→ SUPPLIED PASSAGE
______
# Beetel 450Bx1 ADSL2 +Router



## roger141 (Nov 8, 2013)

I have Beetel 450BX1 ADSL2+ Router,i forgot its security Key for wi-fi connectivity.then i decided to update its frimware because i was not able to obtained "_Advanced Setup_"and "_wireless_" option. i tried many frimware but i could not make through them.
condition is something like that iam inserting an image so that it will more clear to You.
please send me the appropiate solution as soon as you can .
thanking you 
Roger141


----------



## Deejay100six (Nov 24, 2007)

Hi Roger, :wavey: and welcome to TSF.

According to site rules, I don't think we would be able to help you.



> ILLEGAL ACTIVITIES
> Users may not post hacks, cracks, or give instruction how to pirate any type of software, or anything similar, in any forum of TSF. We do not condone, support or give instruction on any illegal activity pertaining to computer systems, computer hardware, computer software programs or computer related activities. *Included in this group of activities are requests for help to circumvent system admin passwords or Administrator settings on networks. We do understand that the majority of requests may be legitimate, but we do not have the means to discern these from non-legitimate requests.*


----------



## Masterchiefxx17 (Feb 27, 2010)
______
→ DATA BELOW
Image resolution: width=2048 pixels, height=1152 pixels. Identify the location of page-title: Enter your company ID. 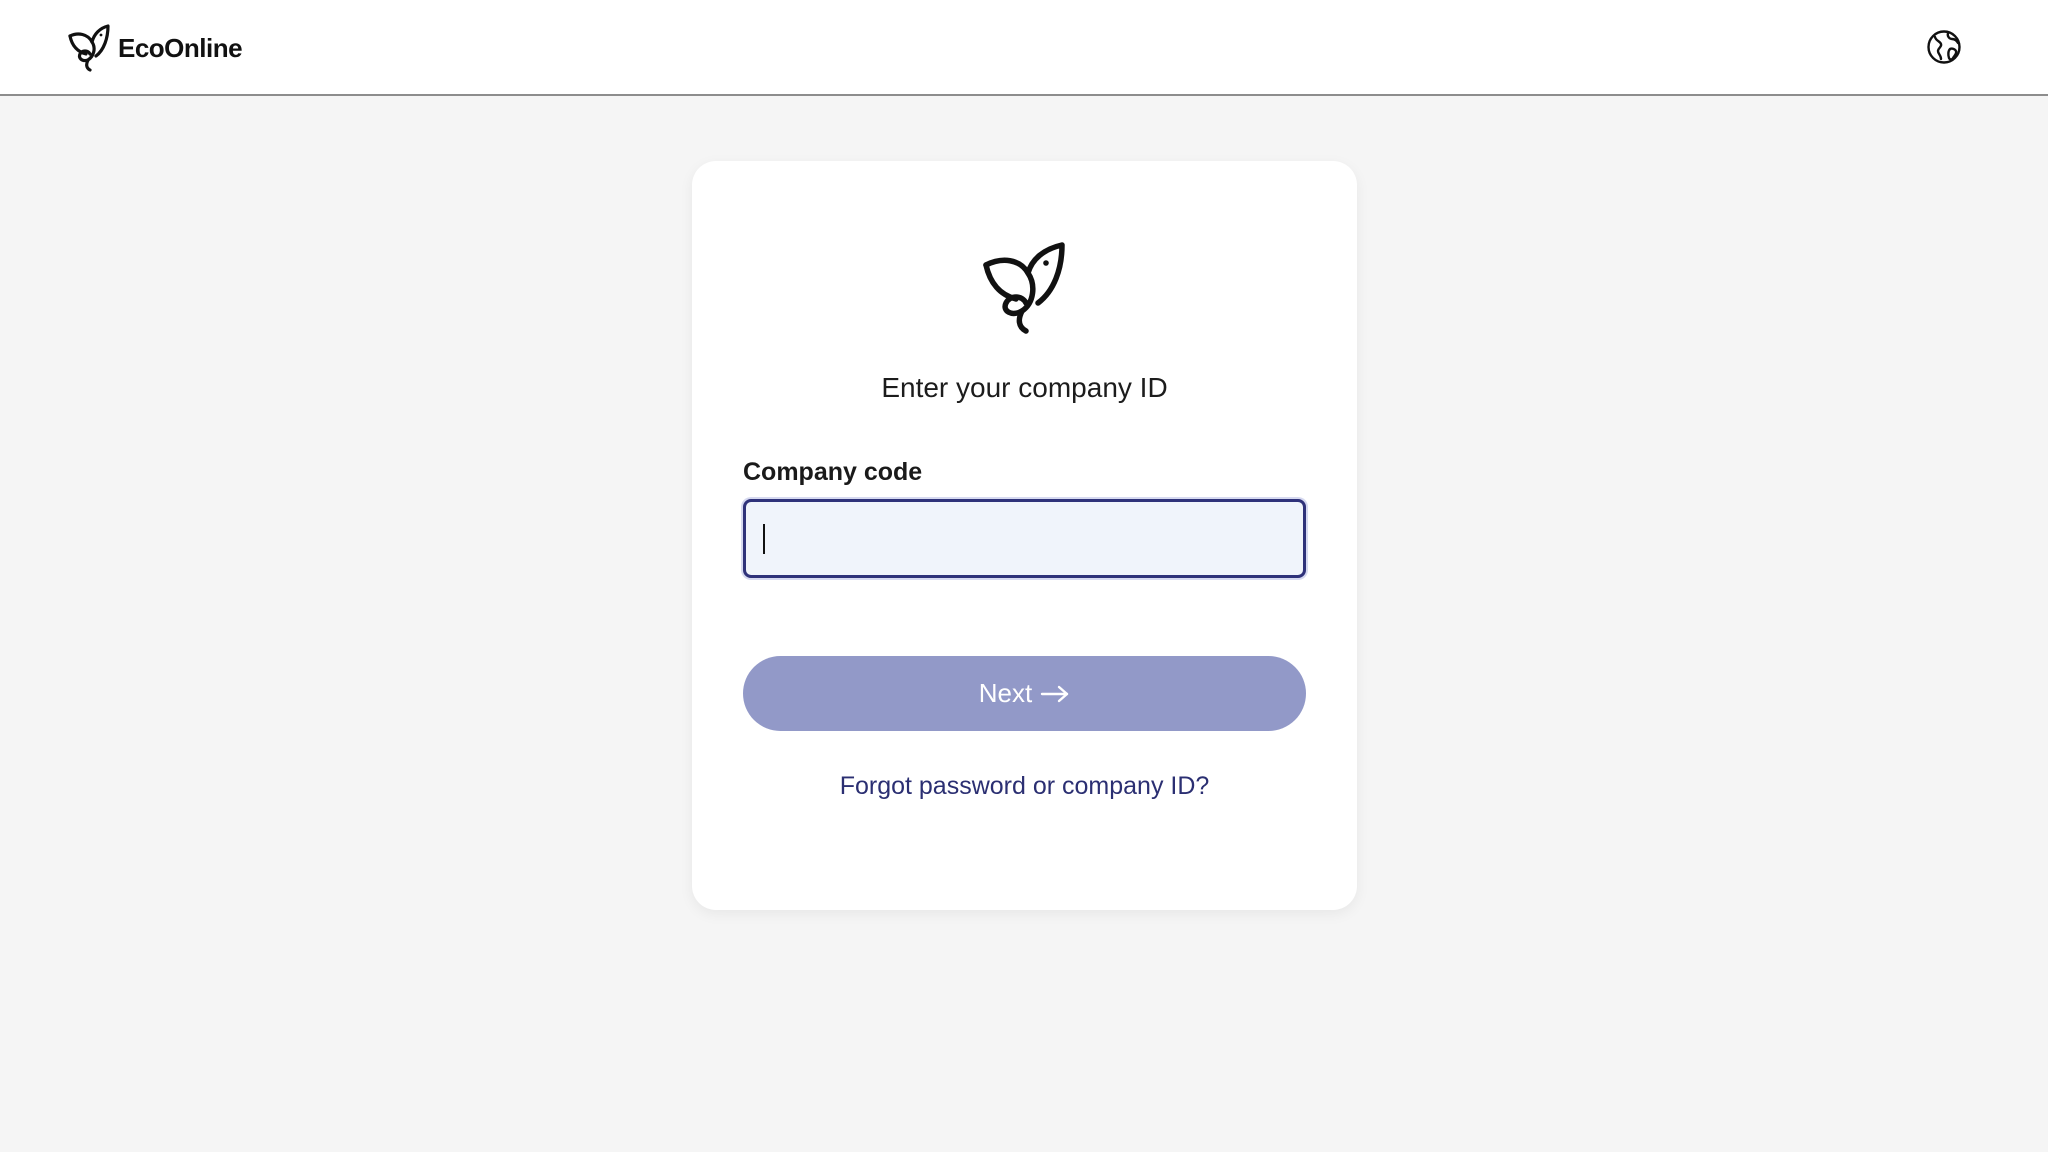
(1024, 388).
______
→ EXERCISES
**a.** Answer these from the Beetel router thread, one line each:
(i) Which two options was roger141 unable to obtain?
(ii) Which forum does Deejay100six welcome Roger to?
(iii) According to the quoted rule, what may users not post?
**b.** Rewrite the part of the Beetel router thread that opens with the words "## roger141 (Nov" and closes with "as you can .", putting "firmware" wherever "frimware" appears.
**c.** Proceed with the Beetel router thread from the point where it stops.

→ EXPECTED RESPONSES
**a.**
(i) "Advanced Setup" and "wireless"
(ii) TSF
(iii) Hacks, cracks, or instructions on how to pirate any type of software, or anything similar

**b.**
## roger141 (Nov 8, 2013)

I have Beetel 450BX1 ADSL2+ Router,i forgot its security Key for wi-fi connectivity.then i decided to update its firmware because i was not able to obtained "_Advanced Setup_"and "_wireless_" option. i tried many firmware but i could not make through them.
condition is something like that iam inserting an image so that it will more clear to You.
please send me the appropiate solution as soon as you can .

**c.**
As explained above, we can not assist with bypassing your password but you can use the reset button on the router to restore the router to factory settings.


----------



## Wrench97 (May 10, 2008)

Firmware updates have to be done using a wired connection, but if a existing feature is no longer available I high doubt updating the firmware is a solution in fact it will probably brick the device.
If using the reset button did not reset it, it's time to replace it.

We do not provide help with password issues continuing to report the posts will not be beneficial.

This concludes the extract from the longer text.